Oleg Krayushkin, an entrepreneur from Pavlovo city (Nizhny Novgorod region), told his own story, confirming that police torture victims have to seek justice for years. September 11, 2012 he was tortured by officers of the Directorate of the Interior for Nizhny Novgorod region.

According to Mr Krayushkin, after numerous demands to confess to stealing a sawmill, the policemen forced the applicant to take off his boots and to kneel – and started hitting him with a truncheon on his feet. The man also states, that the officers occasionally hit him with his palms in the ears, face, and groin area. The beating lasted for about three hours, but Oleg didn’t crack under the torture, and refused to give false statements.
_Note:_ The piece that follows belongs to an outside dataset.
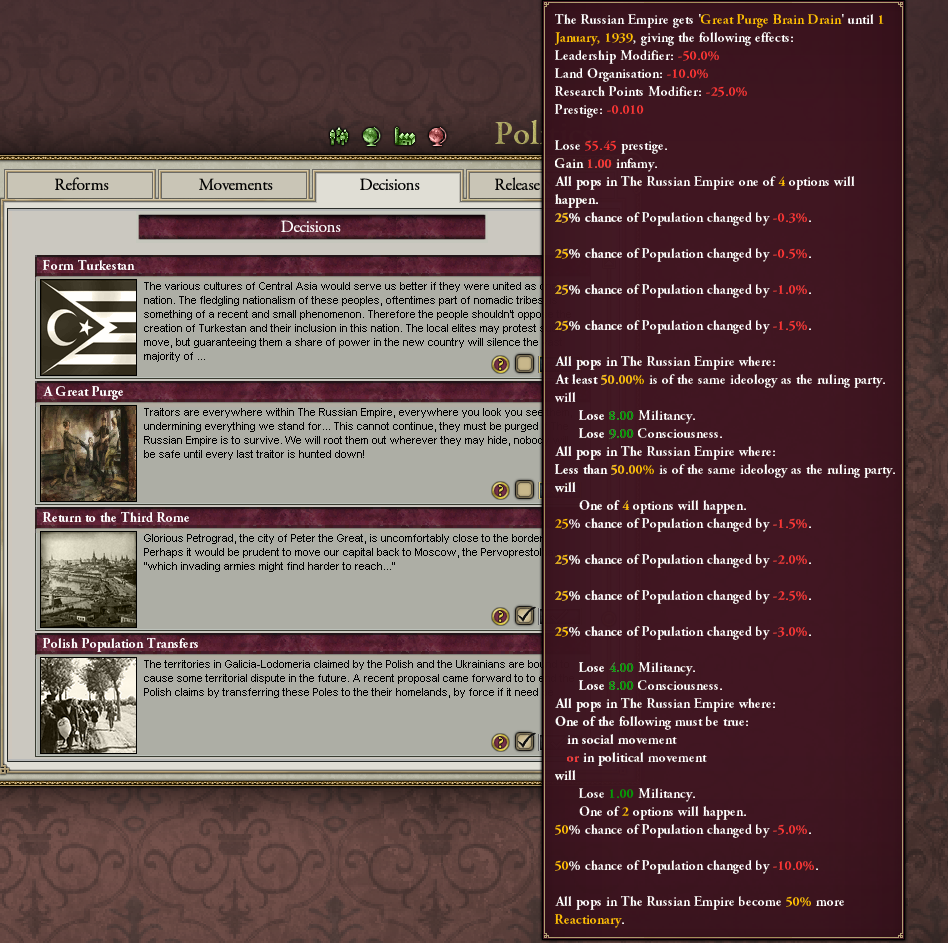This screenshot has width=948, height=943.
Task: Open the Release tab
Action: 505,185
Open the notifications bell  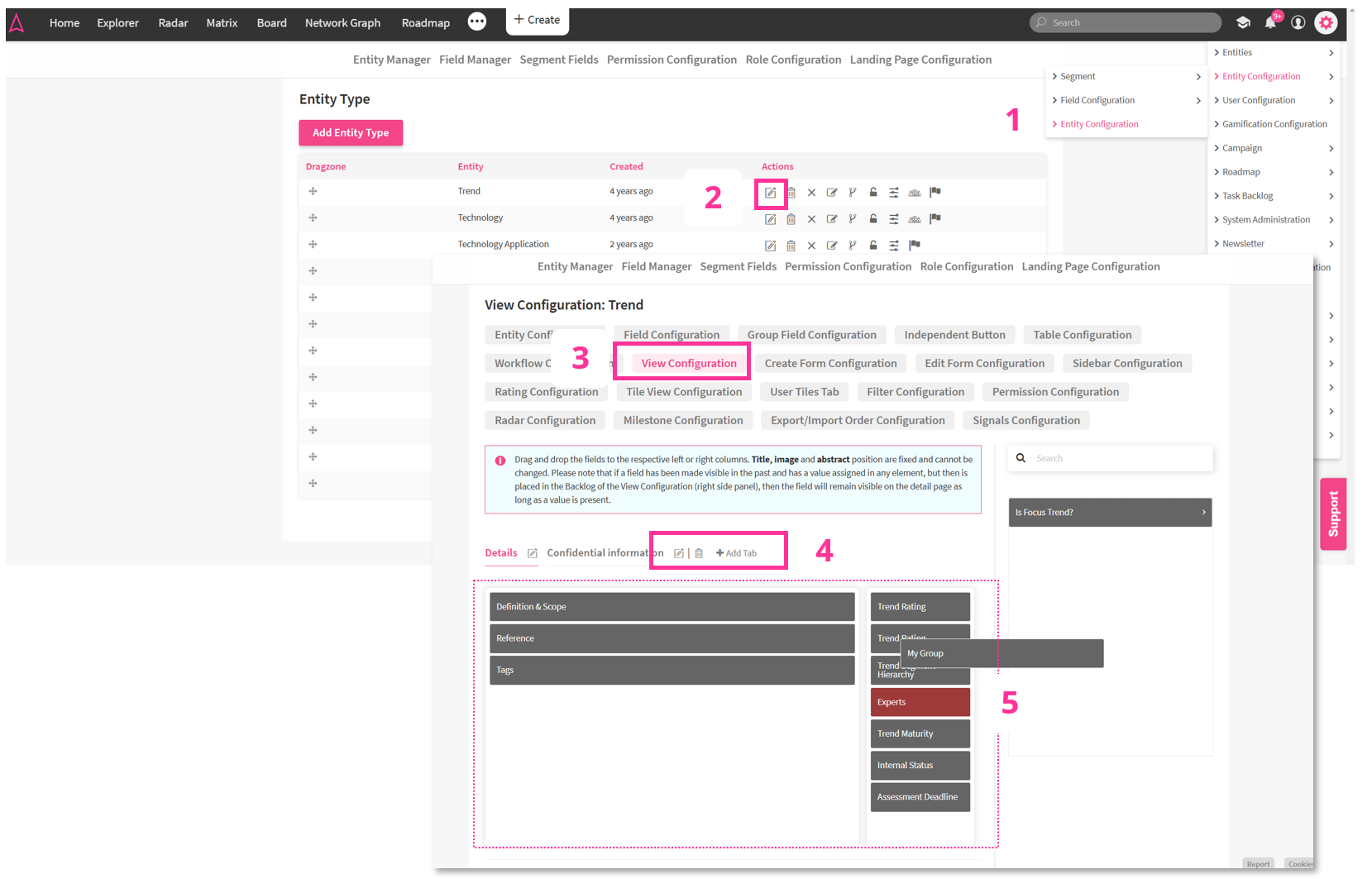click(1270, 22)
Then he was taken to a temporary detention facility of Sosnovskoe district police department, and was released in a few days. Authorities brought criminal charges against the businessman, but the case fell apart, and the actual criminals were prosecuted.

As for Oleg Krayushkin, he decided to strive for accountability for the officers, who hadn’t even brought an apology. The man lodged complaints with the Prosecutor’s Office and the Investigative Committee, and applied to human rights defenders from the Committee Against Torture.

The investigator in charge was for more than a year ignoring apparent evidence of torture. He issued eight unlawful refusals to initiate criminal investigation. Only after lawyers with the Committee Against Torture had arranged a polygraph examination of the applicant’s statements and attained Mr Krayushkin’s official meeting with the Head of Regional Investigative Committee Vladimir Stravinskas, the criminal proceedings started. It was on 16 August 2013, a year after the complaints had been lodged.

However, human rights defenders and the victim note that the proceedings lack promptness, and that’s putting it mildly. First investigative activities were carried out in April 2014.

At the end of the press conference Sergey Nikitin said that Amnesty International’s global work against torture would continue, and it would monitor the situation in Russia closely. During the next two years the organization will focus in particular on five countries where torture is rife (Mexico; Philippines; Morocco and Western Sahara; Nigeria; and Uzbekistan), believing that it can have a significant impact there.